Andrew was born in Sydney, Australia in 1984. He has two sisters and a brother. His parents, Ken and Helen, worked long hours all their adult lives running a Chinese restaurant.
Andrew is known to friends and family for his sense of humour, especially his love of practical jokes, and has a passion for sports, particularly rugby league and tennis.
Andrew attended Homebush Boys High School and Belmore Boys High before leaving school in year 10. He later found work at a catering company.
In April 2005, Andrew and eight others, including Myuran Sukumaran, were arrested in Bali for attempting to traffic heroin to Australia. Andrew was tried and convicted in the Denpasar District Court and in 2006 was sentenced to death by firing squad.
He lost two more appeals in 2006, and by September 2006 had been sentenced to death three times.
From that time he changed lawyers, and slowly turned his life around, facing up to wrongdoing and reforming himself.
Life in prison
Andrew and Myuran, since their arrest, have been housed in Kerobokan Prison. The prison governor, Siswanto, describes Andrew as a model prisoner and believes that he has had an extremely positive effect on other inmates.
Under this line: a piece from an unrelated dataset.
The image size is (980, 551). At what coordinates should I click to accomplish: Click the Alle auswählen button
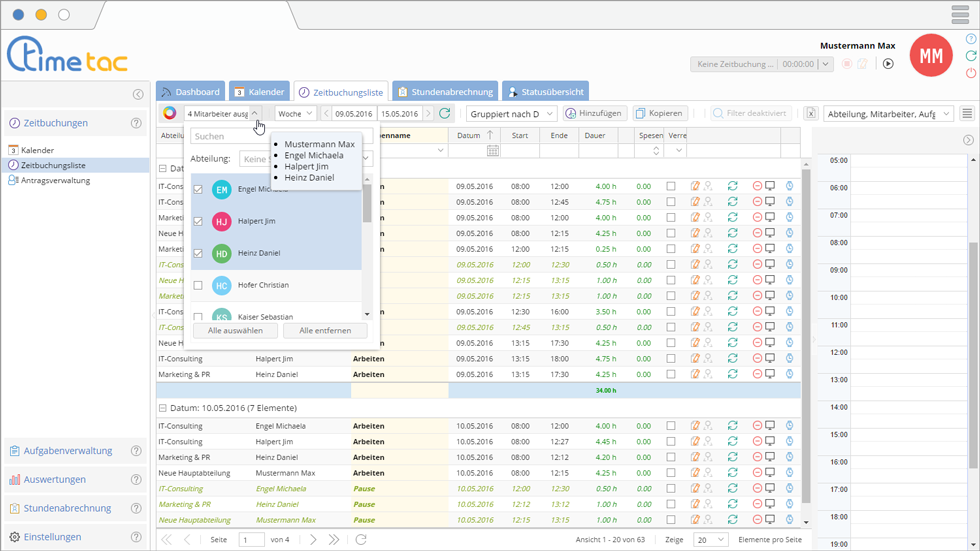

Andrew counsels and mentors inmates, helping them through down periods. Along with Myuran, he also provides them with computer lessons.
In the past few years, following a period of self-reflection and facing the gravity of his possible execution, Andrew has found the Christian faith. He is taking a course in theology, studying to become a pastor and runs the English Language Church Service in the prison. Andrew says that his faith has helped him cope with life in prison and says – “I trust that this (death by firing squad) isn't God's divine plan for me, and he has a better hope and plan for my life.”
In his spare time, Andrew continues to follow his rugby league team the Penrith Panthers, and reads fiction, especially the works of John Grisham and Wilbur Smith.
I apologise to the Indonesian people, I also apologise to my family and I realise that my actions have brought shame and suffering to my whole family. If I am pardoned...I hope that one day I will be able to have my own family and work as a pastor so I can give guidance to young people. I can still contribute a great deal during my life.